Vale observar, a propósito, as observações feitas à época pelo superintendente do Procon Estadual, Marcelo Salomão, sobre esses dados: “Esta é uma das razões para o órgão estar sempre atento às demandas do consumidor. Existem empresas que se dão ao direito de prestar serviços sem qualidade, certamente por entender que estarão fora do alcance dos rigores da Lei”. E fez a ressalva: “Nenhum consumidor que nos procura deixará de ter sua demanda verificada. Constatada a veracidade, autuamos o infrator e, feita a avaliação, aplicamos a multa correspondente”.
NOS ESTADOS
Vários estados e organismos representativos da sociedade intensificam a procura do Judiciário e do Ministério Público na esperança de barrar os abusos tarifários das concessionárias. Em Mato Grosso, a Superintendência Estadual de Defesa do Consumidor registrou 2.535 reclamações em janeiro de 2019. Foram 1.503 reclamações no Sistema Nacional de Informações de Defesa do Consumidor (Sindec) e outras 1.032 pelo atendimento on-line, no site www.consumidor.gov.br. Segundo as informações do Sindec, a área de “Serviços Essenciais” liderou o ranking com 1.088 reclamações, encabeçado pelo setor de “Energia Elétrica”, com 540 atendimentos; seguido por “Água e Esgoto”, com 284 registros; e “Telefonia Celular”, com 169 reclamações.

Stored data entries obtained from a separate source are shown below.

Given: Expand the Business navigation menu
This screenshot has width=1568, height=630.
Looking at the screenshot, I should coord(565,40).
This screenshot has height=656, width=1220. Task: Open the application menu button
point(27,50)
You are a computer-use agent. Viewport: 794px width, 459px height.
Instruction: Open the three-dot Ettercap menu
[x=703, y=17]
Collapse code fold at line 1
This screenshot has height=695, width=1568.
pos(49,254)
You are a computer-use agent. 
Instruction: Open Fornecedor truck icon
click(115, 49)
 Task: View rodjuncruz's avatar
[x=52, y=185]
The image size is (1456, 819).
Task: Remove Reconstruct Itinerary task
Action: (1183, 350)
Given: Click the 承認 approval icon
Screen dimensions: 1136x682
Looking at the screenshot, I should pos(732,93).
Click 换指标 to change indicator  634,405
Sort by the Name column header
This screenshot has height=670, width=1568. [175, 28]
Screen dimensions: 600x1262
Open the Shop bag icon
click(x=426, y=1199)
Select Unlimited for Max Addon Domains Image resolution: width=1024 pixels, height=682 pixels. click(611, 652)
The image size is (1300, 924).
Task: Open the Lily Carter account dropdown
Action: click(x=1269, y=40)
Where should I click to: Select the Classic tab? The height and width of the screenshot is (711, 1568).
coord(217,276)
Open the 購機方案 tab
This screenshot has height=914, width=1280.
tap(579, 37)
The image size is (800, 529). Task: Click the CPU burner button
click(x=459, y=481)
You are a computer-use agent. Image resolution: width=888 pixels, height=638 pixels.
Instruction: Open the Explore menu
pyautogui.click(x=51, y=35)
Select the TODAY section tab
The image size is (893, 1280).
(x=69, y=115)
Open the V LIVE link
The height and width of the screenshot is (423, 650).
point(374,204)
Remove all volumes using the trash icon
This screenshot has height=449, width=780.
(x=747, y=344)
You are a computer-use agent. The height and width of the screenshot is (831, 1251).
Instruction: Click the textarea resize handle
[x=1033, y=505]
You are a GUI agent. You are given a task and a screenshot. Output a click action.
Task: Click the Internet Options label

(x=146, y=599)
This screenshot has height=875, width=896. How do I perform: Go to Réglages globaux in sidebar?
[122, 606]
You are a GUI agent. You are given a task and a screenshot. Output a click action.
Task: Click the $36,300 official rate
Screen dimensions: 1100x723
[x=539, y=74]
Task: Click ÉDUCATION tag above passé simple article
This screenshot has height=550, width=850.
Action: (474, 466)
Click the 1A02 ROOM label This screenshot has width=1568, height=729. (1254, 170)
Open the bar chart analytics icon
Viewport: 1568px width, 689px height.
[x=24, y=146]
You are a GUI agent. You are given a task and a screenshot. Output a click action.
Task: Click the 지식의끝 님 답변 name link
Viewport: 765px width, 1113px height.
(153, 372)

Em Rondônia, no final do ano passado, a Ordem dos Advogados do Brasil ingressou com uma Ação Civil Pública contra a Agência Nacional de Energia Elétrica (Aneel) e a Eletrobras Distribuição Rondônia (Ceron), essa última, adquirida pelo grupo Energisa por meio do leilão realizado pelo BNDES e atual titular da concessão para exploração do serviço de distribuição de energia elétrica no estado. A OAB/RO buscou o Judiciário tentando anular a Resolução da Aneel que homologou o processo de revisão tarifária para a distribuidora de energia, aprovando o aumento de 25,34% para cerca de 641 mil unidades consumidoras existentes em Rondônia.